I thought this guy had brass balls the size of grapefruits and announced that he was my new hero. (link).

I reverse myself. He got really lucky that time. If you are male, do not do anything this guy says unless you want to guarantee yourself a reputation as “that creepy skeeby guy.” (Just read this … make sure you have a barf bag handy. What an ass hat.)

5 Responses to Ok, Hero Status Revoked

  1. Martza Majstoravich says:

    This is what I posted on ass-hat’s site. What are the odds he will actually accept it?

    Check it out:
    “Why don’t you stick tampons in your nose and call it a day?

    And as for the “How to Make a Hot Woman Unconscious in 30 minutes or Less,” I consider myself average and couldn’t get past the first paragraph.

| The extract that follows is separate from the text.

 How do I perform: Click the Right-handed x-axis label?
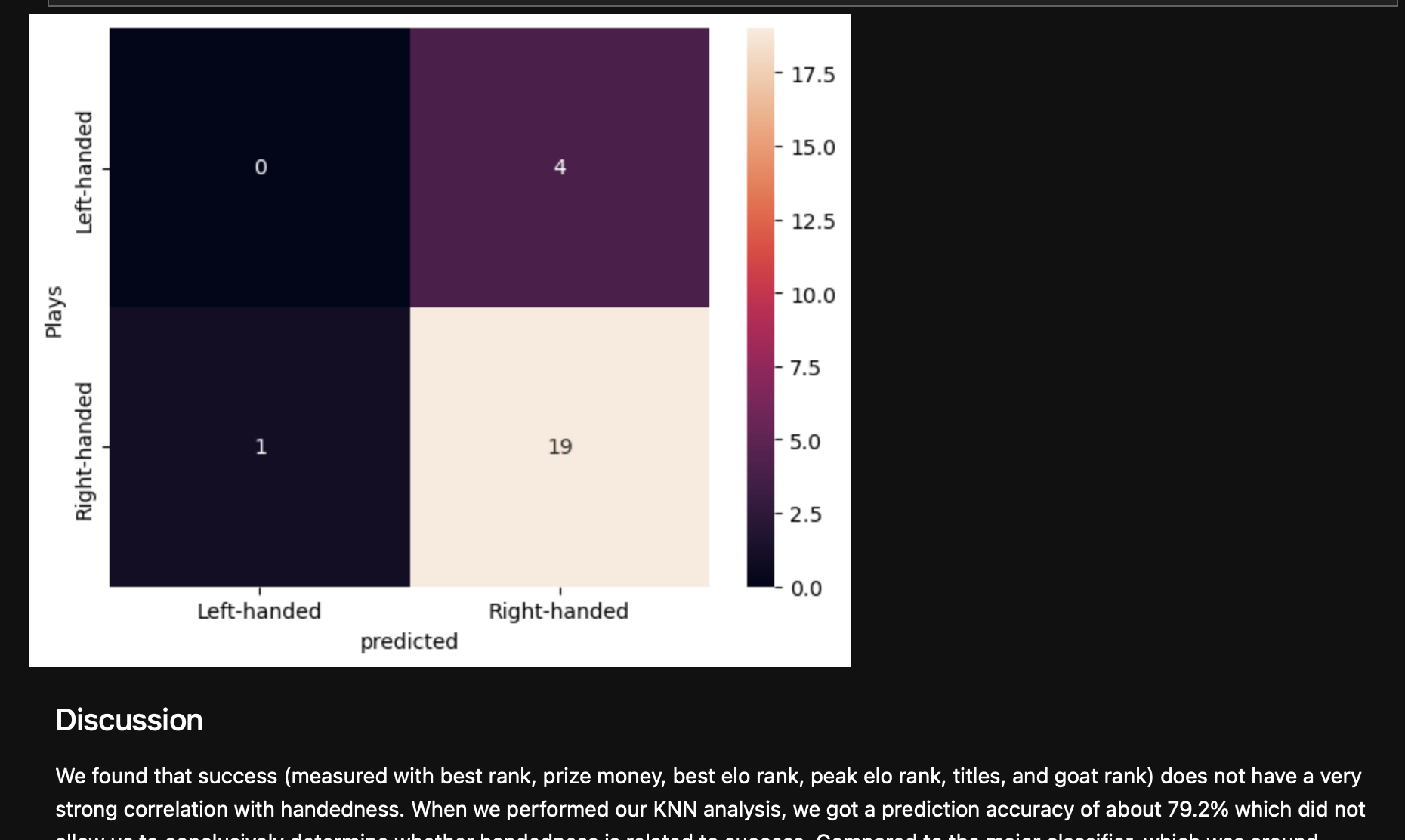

    I didn’t think Avanoo (sp? too lazy to check) meant being manipulative.”

    What a creep.

  2. kbrick says:

    This guy is an absolute douchebag! His assanine tactics probably “work” on girls who A) have daddy issues B) have low self esteem C) are idiots and D) are desperate. Please follow Randazza’a advice and aviod these tactics like you would JoJo the truckstop hooker with herpes. If you truly want to acheive mastercocksman status just be yourself because any girl worth being with can smell a fake a mile a way. You will come across as geniune and sincere and a girl will appreciate it. If all else fails make a sh#@load of money and immerse yourself into your work, and who knows maybe during one of those late nights at starbucks you might actually meet someone nice by chance instead of trying to manufacture a romantic encounter. My last tip, a yellow porsche might work as well.
    kurt brickman

  3. ntjlaw says:

    Good lord; this is some bs story line that should have never made it online. What are we to expect next, “how to get $$$$ in 5 min.” this article was making laugh with my tongue out…….dear lord……….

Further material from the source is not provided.